▶ **Action item A**
Answer these questions from the article on health knowledge:
(i) Over what span of time has the writer noticed patients' health IQs improving?
(ii) What combination of topics does the writer most often cover when lecturing corporate groups?
(iii) What three things does the writer mean by "cost"?
▶ **Action item B**
Carry on the article on health knowledge, starting right after its final sentence.

Give yourself some credit – you know more then you probably think you do. About what you may ask? Health stuff in general. Health Stuff encompasses quite a bit. It includes diet, nutrition, prevention, treatment, exercise, environmental factors, and a host of other things. It is almost impossible to not pick things up given the enormous amount of information we are inundated with on a regular basis from a myriad of sources. I have noticed even over the last 10 years how my patients’ overall health IQs have continually improved as a whole. This is a good thing, obviously, in that the more we know about our health the healthier we will be – or will we?
I would like think it does. But the fact is that I am not so sure since knowing and doing are certainly not the same thing. I often lecture corporate groups on various topics with the most common being a combination of Stress, Nutrition, and Optimal Health. Although I think it is a pretty good talk and generally get great feedback that it was very informative, I seldom reveal or share anything groundbreaking. I actually tell the audience that most everything I am going to go over they probably already know. I am there to remind them why what we are discussing is important – and what someone might do to incorporate some positive changes into their busy lives.
How does someone improve an area of their life when they know what to do but find it challenging to actually do it? Believe it or not but it is remarkably simple. It is a matter of a kind of cost benefit analysis businesses do regularly but applied to yourself individually. Simply put, the question is “What is the cost of making a positive change in my life and how much will it really help me out?” We perform this analysis without knowing it all the time with many things in our lives – but it really helps to do it with purpose.
If you can figure out what actions you can take that have the greatest effect health-wise with the least amount of “cost” to you then you can begin to make some great strides toward improving your overall health. By “cost” I generally mean the big three: Time, Money and Effort. It is these three that determine what a person may be willing to do to improve themselves. I frequently make the observation that if we all had more time and money it would be easy to get healthier – that is an obvious one. But what is a person to do when time and money are at a premium, but they still have a strong need and desire to improve themselves?

▶ **Data to examine**
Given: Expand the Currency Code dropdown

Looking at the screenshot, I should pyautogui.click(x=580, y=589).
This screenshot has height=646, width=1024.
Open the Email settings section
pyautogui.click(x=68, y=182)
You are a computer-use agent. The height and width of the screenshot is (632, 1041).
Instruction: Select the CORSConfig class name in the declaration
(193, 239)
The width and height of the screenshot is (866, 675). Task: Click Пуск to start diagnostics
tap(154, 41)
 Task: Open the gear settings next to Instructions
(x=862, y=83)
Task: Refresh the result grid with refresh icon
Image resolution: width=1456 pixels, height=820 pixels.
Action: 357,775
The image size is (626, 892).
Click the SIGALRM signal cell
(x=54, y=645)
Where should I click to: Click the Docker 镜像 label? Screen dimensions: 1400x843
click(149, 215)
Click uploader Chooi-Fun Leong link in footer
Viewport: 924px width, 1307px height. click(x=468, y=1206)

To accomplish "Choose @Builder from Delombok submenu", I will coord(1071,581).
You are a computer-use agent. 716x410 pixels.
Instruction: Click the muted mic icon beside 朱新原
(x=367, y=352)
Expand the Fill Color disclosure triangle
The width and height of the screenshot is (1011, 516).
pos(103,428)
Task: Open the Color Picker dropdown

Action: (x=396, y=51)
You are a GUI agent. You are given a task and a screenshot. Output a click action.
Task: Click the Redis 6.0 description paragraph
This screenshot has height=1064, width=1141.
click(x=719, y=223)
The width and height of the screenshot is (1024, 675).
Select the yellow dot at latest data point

▶ **Task result A**
(i) Over the last 10 years.
(ii) Stress, Nutrition, and Optimal Health.
(iii) Time, Money and Effort.

▶ **Task result B**
I would recommend picking one or two things to start with and go from there. DO NOT burden yourself with unrealistic expectations only to let yourself down when it becomes obvious you have bitten of more than you can chew. It is the whole New Year’s resolution conundrum. We decide on the last day or two of the year that beginning January 1st we are going to change a dozen or so things about ourselves that for some reason we have been unable or unwilling to change in the last 20 or 30 years. And we are going to do it ALL AT ONCE. Go for broke. Take no prisoners. This year will be DIFFERENT.
It all sounds good in theory, but tends to fall apart when the burden of time, cost and effort kicks in. It is a very real form of negative reinforcement that dissuades us from making further progress in the future. We basically set ourselves up for failure time and time again without knowing it.
So the best remedy is to recognize your patterns so you do not keep repeating them. Acknowledge that maybe trying a third or fourth 4 week Brussel sprout juice fast is not the best way for you to lose weight or that an intense 7 day a week running regiment is not the best course for getting through the LA Marathon 10 weeks away. It is OK to admit to, and laugh at, your past over- zealous efforts . Give yourself a break and take a deep breath. YOU ALREADY KNOW WHAT TO DO. It is just a matter of some new perspective and practical application of some basic things.
Want to eat better? Start with a 7 day diet diary to assess your overall food tendencies – and then pick ONE part of your diet to change at a time.
Want to lose weight? Drink more water, eat smaller meals more frequently, walk 30 minutes at lunch during the week.
Want a body and mind that respond better to stress? Learn to breath in through your nose and out through your mouth for 5 consecutive minutes without checking your email.
Want to get rid of chronic pain? Stop thinking it will go away on its own and make an appointment with us to finally fix it.
The examples can go on and on. You get the idea.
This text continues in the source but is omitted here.